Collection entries
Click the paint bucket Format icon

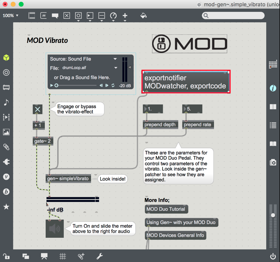coord(143,16)

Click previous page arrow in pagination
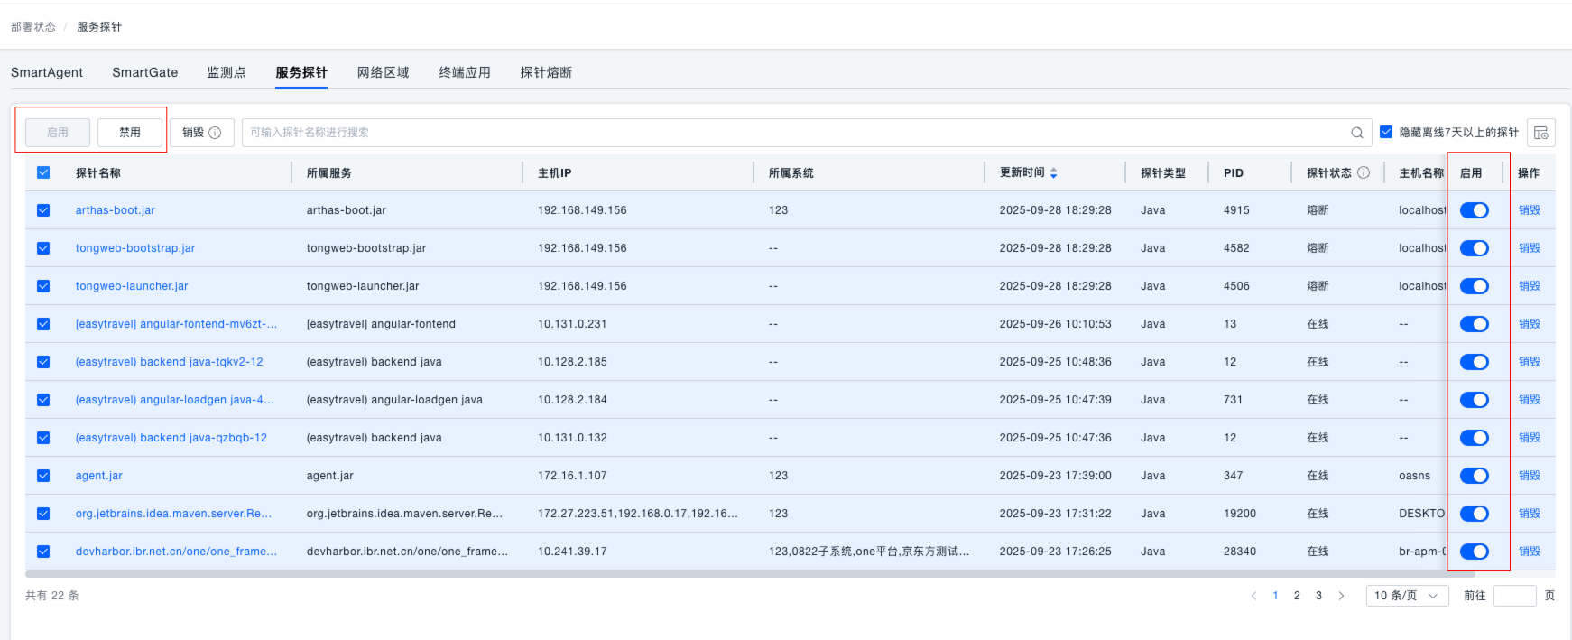[1253, 596]
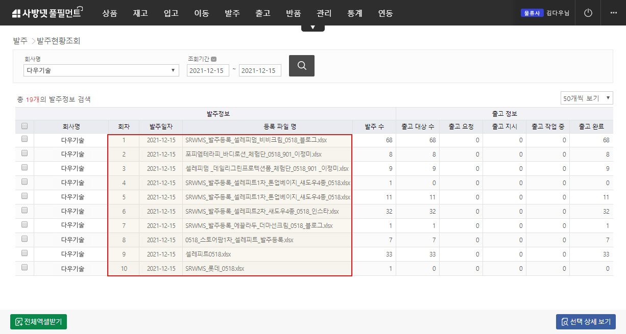Screen dimensions: 626x334
Task: Open the 50개씩 보기 page size dropdown
Action: 586,98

» Work required
Please set down the records exactly, and keep every image out of the copy.

» Exercise response
Click the paint bucket Format icon

coord(143,16)

Click previous page arrow in pagination
[1253, 596]
Screen dimensions: 626x334
Task: Open the 50개씩 보기 page size dropdown
Action: 586,98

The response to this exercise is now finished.